Initially, when certain men and women of Scrooby, England, were persecuted for separating themselves from the Church of England, they, as Pilgrims, fled to Leiden, Holland. Upon the execution of separatist leader James of Barneveld there on May 13, 1619, they realized that Holland was no freer than England and prepared to go to America.

On July 20, 1620, after putting their plans into effect, they asked for the parting words of their beloved pastor, John Robinson. The next day, they boarded the ship Speedwell, anchored where the canal from Leiden, then entered the Maas (or Meuse, a river flowing into the North Sea) at Delfshaven, and sailed for Southampton, England.

After misadventures and more farewells, these brave 102 souls departed on the Mayflower on September 6, 1620.

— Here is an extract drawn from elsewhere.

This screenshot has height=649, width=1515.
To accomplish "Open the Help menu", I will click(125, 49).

The Mayflower arrived at what is now Provincetown, Massachusetts, at the tip of a curved peninsula later named Cape Cod, on November 21 and on that day drew up one of the most significant documents of American history, the Mayflower Compact. The Compact was a constitution formed by the people—the beginning of popular government.

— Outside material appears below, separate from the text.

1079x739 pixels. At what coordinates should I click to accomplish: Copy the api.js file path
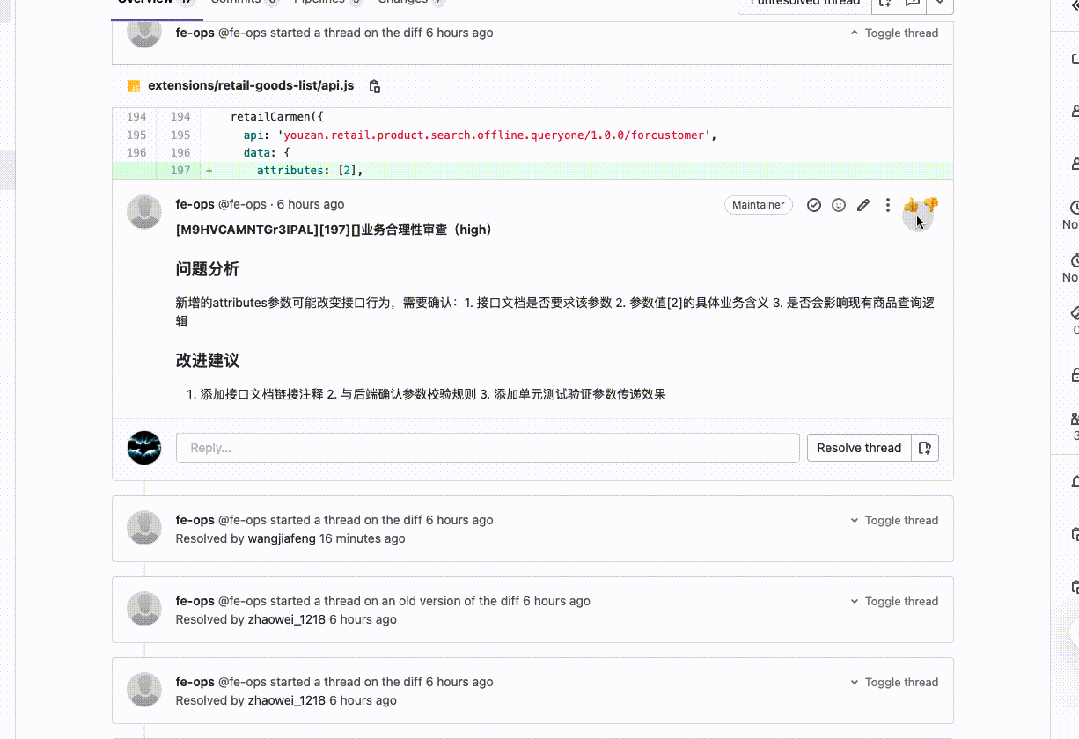point(374,86)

They then explored the lands along the bay formed by the peninsula. On December 22, after holding the first town meeting in America to decide where to build their homes, the Pilgrims went onshore at a site now called Plymouth Rock. There, on the shore above the rock, they settled. After 400 years, their descendants and those of the Puritans are still sailing along.

What Ever Happened to the Pilgrims?

The highlights that follow reveal some of what has transpired for the Pilgrims, their Puritan contemporaries, and/or the descendants of both.

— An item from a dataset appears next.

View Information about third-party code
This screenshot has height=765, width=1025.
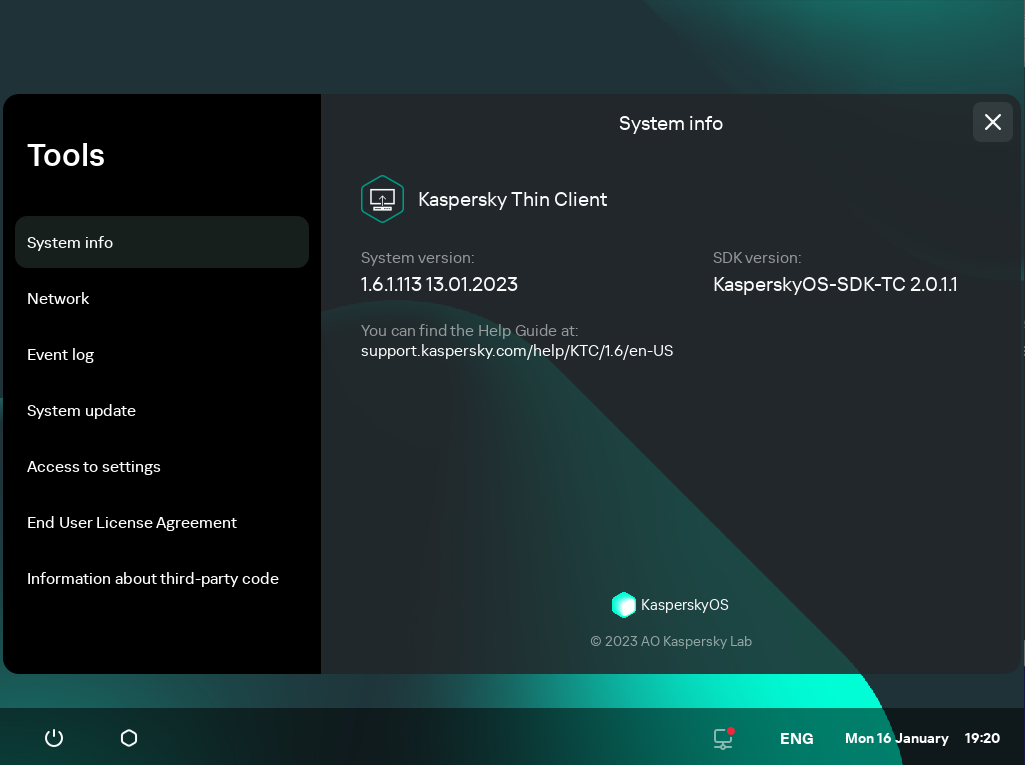(x=152, y=578)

  • 1621: Over dinner with some of their Native American guests, gave thanks for their welfare
  • 1621: Built a meetinghouse
  • 1634: Forbade wearing gold and silver lace
  • 1639: Started a college (Harvard)
  • 1640: Set up a printing press
  • 1647: Hanged a “witch” (Alse Young—the first person to be executed for witchcraft in the Thirteen Colonies)
  • 1704: Printed the first newspaper, in Boston
  • 1721: Were inoculated for smallpox
  • 1776: Again declared themselves to be free and independent
  • 1792: No doubt purchased the 1793 first edition of Robert B. Thomas’s Farmer’s Almanac. Today known as The Old Farmer’s Almanac, this book is North America’s oldest continuously published periodical.

Thanksgiving Becomes a National Holiday

The first national celebration of Thanksgiving was observed in honor of the creation of the new United States Constitution! In 1789, President George Washington issued a proclamation designating November 26 of that year as a ”Day of Publick Thanksgivin” to recognize the role of providence in creating the new United States and the new federal Constitution.

Washington was in his first term as president, and a young nation had just emerged successfully from the Revolution. Washington called on the people of the United States to acknowledge God for affording them “an opportunity peaceably to establish a form of government for their safety and happiness.” This was the first time Thanksgiving was celebrated under the new Constitution.

Thanksgiving Becomes a Federal Holiday

While Thanksgiving became a yearly tradition in many communities—celebrated on different months and days that suited them—it was not yet a federal government holiday.

Thomas Jefferson and many subsequent presidents felt that a public religious demonstration of piety was not appropriate for a government type of holiday in a country based in part on the separation of church and state. While religious Thanksgiving services continued, no further presidential proclamations marked Thanksgiving until the Civil War of the 1860s.

It wasn’t until 1863, during the Civil War, that President Abraham Lincoln proclaimed a national Thanksgiving Day to be held each November.